Abstract : The paper proposes the analysis of a discourse marker of spoken Arabic, the marker ja‘ni. It is a widespread discourse marker, which is a grammaticalized form of the verb 'ana ("to mean", 3rd singular masculine, indicative), the usages of which can be related, according to context, to the French markers c’est-à-dire, je veux dire, enfin, ben.

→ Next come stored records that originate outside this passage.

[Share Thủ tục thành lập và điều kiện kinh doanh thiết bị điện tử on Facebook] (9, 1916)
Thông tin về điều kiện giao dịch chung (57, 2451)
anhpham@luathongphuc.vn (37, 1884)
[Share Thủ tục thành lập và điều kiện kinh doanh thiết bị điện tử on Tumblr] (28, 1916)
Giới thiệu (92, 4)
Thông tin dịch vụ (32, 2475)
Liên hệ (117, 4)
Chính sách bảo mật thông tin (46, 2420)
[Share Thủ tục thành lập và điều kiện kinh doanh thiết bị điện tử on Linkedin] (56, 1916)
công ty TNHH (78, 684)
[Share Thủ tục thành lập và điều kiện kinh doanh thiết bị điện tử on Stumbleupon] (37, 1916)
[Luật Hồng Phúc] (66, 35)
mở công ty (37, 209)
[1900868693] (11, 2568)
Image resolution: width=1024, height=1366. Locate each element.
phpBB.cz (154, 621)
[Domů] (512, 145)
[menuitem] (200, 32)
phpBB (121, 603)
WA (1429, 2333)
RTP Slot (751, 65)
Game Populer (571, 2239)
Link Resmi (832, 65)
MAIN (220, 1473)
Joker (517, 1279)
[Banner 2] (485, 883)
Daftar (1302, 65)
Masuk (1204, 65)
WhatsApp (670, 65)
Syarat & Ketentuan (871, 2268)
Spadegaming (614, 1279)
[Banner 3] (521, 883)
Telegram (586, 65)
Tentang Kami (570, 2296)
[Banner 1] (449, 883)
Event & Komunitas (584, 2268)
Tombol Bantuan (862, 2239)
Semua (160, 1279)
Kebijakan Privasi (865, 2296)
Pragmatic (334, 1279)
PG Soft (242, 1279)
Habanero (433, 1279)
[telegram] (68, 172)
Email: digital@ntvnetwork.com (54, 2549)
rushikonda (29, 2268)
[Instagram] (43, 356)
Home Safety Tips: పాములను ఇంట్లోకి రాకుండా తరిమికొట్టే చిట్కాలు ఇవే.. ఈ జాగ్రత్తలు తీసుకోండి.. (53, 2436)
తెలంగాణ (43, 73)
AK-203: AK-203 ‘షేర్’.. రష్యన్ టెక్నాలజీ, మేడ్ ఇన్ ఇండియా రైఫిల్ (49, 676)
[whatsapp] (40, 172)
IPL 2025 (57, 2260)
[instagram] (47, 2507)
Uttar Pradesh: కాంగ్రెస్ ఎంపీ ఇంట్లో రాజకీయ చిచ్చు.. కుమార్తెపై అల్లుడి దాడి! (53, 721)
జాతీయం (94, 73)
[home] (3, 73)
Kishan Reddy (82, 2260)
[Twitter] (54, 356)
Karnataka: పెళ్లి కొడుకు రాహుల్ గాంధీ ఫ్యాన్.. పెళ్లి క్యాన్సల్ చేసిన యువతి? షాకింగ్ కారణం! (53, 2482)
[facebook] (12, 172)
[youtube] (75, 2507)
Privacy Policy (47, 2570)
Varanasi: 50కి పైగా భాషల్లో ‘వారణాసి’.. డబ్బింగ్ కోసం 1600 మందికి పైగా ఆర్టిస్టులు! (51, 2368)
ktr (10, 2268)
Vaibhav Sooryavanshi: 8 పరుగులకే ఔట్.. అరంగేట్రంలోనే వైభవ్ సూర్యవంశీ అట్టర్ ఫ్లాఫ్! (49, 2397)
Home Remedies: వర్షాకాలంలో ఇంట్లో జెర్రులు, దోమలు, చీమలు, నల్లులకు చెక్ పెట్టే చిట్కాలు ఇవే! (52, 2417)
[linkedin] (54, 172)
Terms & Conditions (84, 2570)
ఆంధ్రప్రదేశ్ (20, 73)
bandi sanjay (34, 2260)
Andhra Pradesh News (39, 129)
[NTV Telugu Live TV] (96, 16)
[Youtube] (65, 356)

The study is based on corpora, made of audio recordings collected in Syria and in Lebanon, within which a collection of 571 occurrences of the marker ja‘ni has been built. The analyses rely on an interactional linguistic approach, which places in the foreground (a) the temporal development of oral productions and (b) their co-constructed nature. This leads to take turns at talk as the basic analytic unit. The main aim of the analysis is to identify the configurations in which ja‘ni is included (sequential location in the turn and the exchange, co-occurrence with pauses, hesitations marks or other markers). Such configurations allow in characterizing the marker. Three types of usages have been put to the fore: the first in observed inside the syntactic (macro-) construction, i.e., between the theme and the predicate (or element of the predicate); the second usage indicates the opening of an expansion in the turn; in the third, ja‘ni, in co-occurrence with other elements, marks steps in the process of elaborating a formulation. This last usage is from far the most frequent. The research also raises the issue if the degrees of pragmaticalisation of the marker.